School chess goes continental as WSTC adds an African qualifier

The Asian Continental Stage of the World Schools Team Championship 2026 took place from April 7 to 10, 2026. It was organised by FIDE and the International School Chess Federation (ISCF) with the support of its general partner Freedom Holding Corp.

The World Schools Team Championship will hold its first African qualifier in July, making South Africa part of a four-continent route to December’s Grand Final.

The African stage is scheduled for July 6–11 in the Cape Town area. School teams must register through their national chess federations, and the winner will advance to the final alongside the winners of the qualifiers in Asia, the Americas and Europe.

From a Single Tournament to Continental Qualification

The 2026 cycle began in Almaty in April, bringing together 26 school teams from 19 Asian countries. Wisdom School of Tashkent won the tournament and secured a place in the December final. Kurchatov School of Moscow finished second, followed by Velammal MHS School of Chennai.

The Americas stage is scheduled for August 11–16 in San José, Costa Rica. A European tournament is also expected before the Grand Final.

The continental format marks a clear break with the championship’s original model. The inaugural event was held in Aktau, Kazakhstan, in the summer of 2023 and attracted more than 400 school-age players from 53 countries. Under the new system, teams first compete within their regions, with continental winners advancing to a common world final.

In September 2024, the General Assembly of the International Chess Federation, or FIDE, voted in support of granting affiliated status to the International School Chess Federation, or ISCF. The two organisations now work together on the championship.

Africa’s First WSTC Qualifier

The July event will be the first WSTC continental qualifier held in Africa. It may offer an early indication of which school teams are ready to compete internationally, but one event cannot capture the state of school chess across Africa as a whole.

School chess operates under very different conditions across the continent. Education budgets, the role of public and private schools, access to coaches, digital infrastructure and the capacity of national federations vary widely between countries and sub-regions. 

FIDE President Arkady Dvorkovich has linked the launch of the African and Americas stages to progress in chess infrastructure and school programs in both regions. FIDE sees the new competitions as part of a broader effort to expand organised school chess beyond its established centres.

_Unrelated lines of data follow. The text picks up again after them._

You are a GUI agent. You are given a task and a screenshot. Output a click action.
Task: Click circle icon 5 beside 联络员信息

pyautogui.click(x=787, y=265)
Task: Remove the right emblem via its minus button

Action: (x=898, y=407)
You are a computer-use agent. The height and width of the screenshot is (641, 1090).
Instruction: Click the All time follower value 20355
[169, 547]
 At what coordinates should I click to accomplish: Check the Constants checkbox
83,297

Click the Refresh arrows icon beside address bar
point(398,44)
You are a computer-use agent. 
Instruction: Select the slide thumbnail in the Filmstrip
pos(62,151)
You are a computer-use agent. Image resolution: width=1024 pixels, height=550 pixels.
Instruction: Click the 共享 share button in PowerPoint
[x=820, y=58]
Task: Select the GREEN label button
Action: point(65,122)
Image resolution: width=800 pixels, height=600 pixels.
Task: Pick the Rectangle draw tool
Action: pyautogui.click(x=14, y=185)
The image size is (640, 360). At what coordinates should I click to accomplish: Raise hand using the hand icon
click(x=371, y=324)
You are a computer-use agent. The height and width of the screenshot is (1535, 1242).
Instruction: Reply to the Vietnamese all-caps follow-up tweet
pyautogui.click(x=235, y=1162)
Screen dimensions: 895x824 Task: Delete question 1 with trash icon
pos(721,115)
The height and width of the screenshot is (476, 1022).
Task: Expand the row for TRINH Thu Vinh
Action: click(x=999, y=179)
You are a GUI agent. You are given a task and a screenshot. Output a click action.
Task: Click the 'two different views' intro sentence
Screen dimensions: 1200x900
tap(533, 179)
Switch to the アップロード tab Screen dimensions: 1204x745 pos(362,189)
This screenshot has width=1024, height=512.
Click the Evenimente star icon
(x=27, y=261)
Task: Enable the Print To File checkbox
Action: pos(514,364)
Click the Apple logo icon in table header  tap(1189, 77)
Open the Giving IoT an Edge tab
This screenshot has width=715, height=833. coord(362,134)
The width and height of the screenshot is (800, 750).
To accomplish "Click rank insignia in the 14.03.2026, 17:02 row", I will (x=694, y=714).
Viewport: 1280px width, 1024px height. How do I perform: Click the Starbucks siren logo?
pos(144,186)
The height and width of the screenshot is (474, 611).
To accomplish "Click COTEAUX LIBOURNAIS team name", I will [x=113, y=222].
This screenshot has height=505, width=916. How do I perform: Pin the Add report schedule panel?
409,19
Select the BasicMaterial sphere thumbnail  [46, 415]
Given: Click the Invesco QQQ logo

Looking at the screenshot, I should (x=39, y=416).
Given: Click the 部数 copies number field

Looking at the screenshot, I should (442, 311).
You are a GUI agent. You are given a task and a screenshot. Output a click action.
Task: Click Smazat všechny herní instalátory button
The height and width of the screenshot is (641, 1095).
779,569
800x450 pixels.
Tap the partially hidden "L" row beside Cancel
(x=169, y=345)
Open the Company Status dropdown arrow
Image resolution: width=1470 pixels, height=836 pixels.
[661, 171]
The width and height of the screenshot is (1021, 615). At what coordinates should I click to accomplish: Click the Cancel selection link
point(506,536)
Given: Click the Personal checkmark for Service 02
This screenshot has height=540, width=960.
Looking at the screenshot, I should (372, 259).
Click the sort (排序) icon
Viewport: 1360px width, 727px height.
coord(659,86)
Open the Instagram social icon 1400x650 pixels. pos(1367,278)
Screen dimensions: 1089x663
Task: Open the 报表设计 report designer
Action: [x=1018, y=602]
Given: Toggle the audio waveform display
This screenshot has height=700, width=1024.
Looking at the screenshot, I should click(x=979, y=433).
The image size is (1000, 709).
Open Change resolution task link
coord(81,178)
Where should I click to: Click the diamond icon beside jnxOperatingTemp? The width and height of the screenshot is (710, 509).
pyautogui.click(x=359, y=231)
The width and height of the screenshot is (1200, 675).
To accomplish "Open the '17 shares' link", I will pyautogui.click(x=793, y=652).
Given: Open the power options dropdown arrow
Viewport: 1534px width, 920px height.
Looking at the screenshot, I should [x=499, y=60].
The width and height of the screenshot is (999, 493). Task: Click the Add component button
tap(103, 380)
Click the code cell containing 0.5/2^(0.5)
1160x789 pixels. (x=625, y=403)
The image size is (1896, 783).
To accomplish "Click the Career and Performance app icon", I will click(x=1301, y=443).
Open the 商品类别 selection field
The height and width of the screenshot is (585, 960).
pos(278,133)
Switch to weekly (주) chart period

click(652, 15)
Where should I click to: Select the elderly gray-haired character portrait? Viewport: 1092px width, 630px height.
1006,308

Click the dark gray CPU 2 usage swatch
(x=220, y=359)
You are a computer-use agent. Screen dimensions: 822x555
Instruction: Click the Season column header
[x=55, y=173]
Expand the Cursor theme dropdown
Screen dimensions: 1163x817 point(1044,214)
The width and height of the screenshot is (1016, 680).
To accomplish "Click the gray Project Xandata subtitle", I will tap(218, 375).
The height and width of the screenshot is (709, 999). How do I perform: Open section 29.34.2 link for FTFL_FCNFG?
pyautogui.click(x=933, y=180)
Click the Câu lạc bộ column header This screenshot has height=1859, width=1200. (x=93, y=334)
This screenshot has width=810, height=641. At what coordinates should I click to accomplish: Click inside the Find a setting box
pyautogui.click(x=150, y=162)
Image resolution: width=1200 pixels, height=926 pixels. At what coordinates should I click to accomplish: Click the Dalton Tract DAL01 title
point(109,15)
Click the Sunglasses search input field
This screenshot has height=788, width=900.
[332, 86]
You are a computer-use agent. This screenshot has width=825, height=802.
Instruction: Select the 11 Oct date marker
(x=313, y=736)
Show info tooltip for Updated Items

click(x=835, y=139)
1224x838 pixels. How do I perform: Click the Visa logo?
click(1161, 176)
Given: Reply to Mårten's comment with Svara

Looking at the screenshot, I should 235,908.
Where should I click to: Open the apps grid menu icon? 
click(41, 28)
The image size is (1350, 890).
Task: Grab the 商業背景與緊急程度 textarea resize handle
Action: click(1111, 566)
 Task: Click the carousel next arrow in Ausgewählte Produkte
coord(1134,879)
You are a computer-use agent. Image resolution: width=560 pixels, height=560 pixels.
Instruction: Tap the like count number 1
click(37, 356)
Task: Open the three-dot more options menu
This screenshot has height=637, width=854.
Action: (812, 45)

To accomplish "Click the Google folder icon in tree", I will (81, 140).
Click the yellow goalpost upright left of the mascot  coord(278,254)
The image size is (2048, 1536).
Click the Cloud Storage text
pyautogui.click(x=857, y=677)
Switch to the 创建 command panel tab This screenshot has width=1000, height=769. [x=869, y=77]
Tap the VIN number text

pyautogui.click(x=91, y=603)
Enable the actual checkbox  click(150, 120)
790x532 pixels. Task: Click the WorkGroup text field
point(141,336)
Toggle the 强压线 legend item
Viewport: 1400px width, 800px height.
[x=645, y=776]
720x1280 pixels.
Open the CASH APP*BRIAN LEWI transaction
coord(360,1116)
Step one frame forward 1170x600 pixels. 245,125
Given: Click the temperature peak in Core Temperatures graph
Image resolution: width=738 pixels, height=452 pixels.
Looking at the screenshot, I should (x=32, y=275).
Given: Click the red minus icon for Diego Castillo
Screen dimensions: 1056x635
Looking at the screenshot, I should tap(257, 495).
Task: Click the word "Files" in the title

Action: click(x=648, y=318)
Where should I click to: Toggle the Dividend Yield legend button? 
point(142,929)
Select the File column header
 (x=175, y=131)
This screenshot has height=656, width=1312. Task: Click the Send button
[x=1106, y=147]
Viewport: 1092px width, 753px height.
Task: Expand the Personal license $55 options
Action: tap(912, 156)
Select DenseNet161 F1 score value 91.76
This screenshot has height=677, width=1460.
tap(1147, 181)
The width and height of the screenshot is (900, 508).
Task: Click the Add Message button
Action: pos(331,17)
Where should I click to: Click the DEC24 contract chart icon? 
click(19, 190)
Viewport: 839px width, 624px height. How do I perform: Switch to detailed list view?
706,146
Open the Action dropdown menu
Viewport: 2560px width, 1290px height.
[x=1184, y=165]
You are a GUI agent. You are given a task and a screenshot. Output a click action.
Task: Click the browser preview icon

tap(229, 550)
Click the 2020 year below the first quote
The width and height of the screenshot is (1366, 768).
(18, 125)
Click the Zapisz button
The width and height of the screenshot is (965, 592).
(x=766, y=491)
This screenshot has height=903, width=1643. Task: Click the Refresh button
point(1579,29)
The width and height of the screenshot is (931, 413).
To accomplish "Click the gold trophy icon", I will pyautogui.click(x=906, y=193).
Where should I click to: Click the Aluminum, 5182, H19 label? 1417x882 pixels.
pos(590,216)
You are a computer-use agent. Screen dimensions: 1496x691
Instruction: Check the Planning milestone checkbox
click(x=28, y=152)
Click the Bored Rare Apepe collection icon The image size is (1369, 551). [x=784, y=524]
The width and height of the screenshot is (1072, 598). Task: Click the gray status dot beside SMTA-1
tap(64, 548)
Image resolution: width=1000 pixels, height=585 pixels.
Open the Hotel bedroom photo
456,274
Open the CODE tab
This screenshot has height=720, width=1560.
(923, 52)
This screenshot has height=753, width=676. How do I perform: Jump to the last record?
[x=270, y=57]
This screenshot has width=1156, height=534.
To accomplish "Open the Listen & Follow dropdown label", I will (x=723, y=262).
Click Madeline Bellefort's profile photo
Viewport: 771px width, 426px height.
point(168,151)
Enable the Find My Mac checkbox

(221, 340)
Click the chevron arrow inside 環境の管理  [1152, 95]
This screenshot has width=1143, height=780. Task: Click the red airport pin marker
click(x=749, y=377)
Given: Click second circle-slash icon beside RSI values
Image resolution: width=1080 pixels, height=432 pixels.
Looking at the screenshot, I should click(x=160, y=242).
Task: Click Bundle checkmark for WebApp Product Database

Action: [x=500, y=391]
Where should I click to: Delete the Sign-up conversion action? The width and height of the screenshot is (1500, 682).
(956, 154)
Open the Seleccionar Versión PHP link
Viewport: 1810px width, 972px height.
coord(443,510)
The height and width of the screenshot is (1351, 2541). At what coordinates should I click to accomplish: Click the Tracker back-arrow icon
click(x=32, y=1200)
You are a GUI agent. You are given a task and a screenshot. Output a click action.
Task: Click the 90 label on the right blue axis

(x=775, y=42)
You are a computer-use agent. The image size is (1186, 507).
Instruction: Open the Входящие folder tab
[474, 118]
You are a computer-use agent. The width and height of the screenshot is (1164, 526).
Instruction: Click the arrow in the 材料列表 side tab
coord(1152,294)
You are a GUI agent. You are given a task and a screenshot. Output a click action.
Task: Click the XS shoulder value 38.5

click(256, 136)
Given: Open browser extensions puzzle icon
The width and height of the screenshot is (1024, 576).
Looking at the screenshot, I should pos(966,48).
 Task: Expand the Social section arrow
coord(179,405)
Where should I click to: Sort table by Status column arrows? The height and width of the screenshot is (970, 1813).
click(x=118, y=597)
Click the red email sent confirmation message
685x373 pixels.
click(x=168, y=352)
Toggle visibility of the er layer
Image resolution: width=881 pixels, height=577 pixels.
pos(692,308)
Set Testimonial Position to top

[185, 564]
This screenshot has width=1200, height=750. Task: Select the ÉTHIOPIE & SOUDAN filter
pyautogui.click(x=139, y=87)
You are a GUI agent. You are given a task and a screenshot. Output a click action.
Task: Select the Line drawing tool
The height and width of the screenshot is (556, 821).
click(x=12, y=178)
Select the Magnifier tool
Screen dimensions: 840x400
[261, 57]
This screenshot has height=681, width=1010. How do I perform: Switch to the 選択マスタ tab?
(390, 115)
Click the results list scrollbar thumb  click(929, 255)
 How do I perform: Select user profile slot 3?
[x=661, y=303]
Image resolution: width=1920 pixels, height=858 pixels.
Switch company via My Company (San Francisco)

A regular qualifier gives schools and federations something concrete to prepare for. National bodies can build selection programs around a known continental event, while schools can develop teams with a direct route to the world final. The real test will come after 2026: whether federations keep those selection systems in place and schools continue to field teams. Kazakhstan as a Reference Point, Not a Ready-Made Model

Kazakhstan offers a reference point, not a blueprint. According to FIDE, the country’s Chess in Education program reaches more than 1,500 schools and around 60,000 students, while approximately 3,500 teachers have received specialist training. The program brings school-based instruction, teacher training and international competition into the same system.

Building a sustainable school chess system involves work before and after major tournaments: training teachers and coaches, developing school clubs, organising national and regional competitions, and securing the involvement of federations and education institutions. In that sense, the Cape Town stage could become a starting point for more durable school chess infrastructure rather than remain a stand-alone event. 

Private Funding and Institutional Roles

Freedom Holding Corp., a Nasdaq-listed international financial group, is the general partner of the WSTC cycle.

According to the company, it allocates more than $15 million annually to chess-related projects, including international tournaments, school competitions and broader development programs. The figure covers the company’s broader chess portfolio, not the WSTC alone.

Freedom Holding founder and CEO Timur Turlov has served as president of the Kazakhstan Chess Federation since January 2023 and has led the ISCF since September 2024. He is involved in school chess both as the head of an international federation and as the chief executive of a company partnering with the championship.

As the continental system grows, clearly defined roles and strong participation by local federations will be important to its long-term development.

The company’s chess investments also extend beyond event sponsorship and into digital infrastructure. Freedom Holding has acquired ChessBase, the Hamburg-based developer of chess databases, analytical software, training products and online services widely used in professional preparation. The company has announced plans to invest approximately €5 million in the platform, including modernisation, artificial intelligence tools and integration with Freedom Holding’s broader digital ecosystem.

What Happens After July

A four-stage qualification system gives schools a clearer competitive pathway than a single international tournament. Its long-term value will depend on what happens once the cycle ends.

The African stage will produce a continental champion and a place in the world final. What matters next is whether national federations continue running selection programs, schools keep forming teams, and coaching capacity grows after 2026.

July will produce a winner. The harder result to measure is what remains a year later.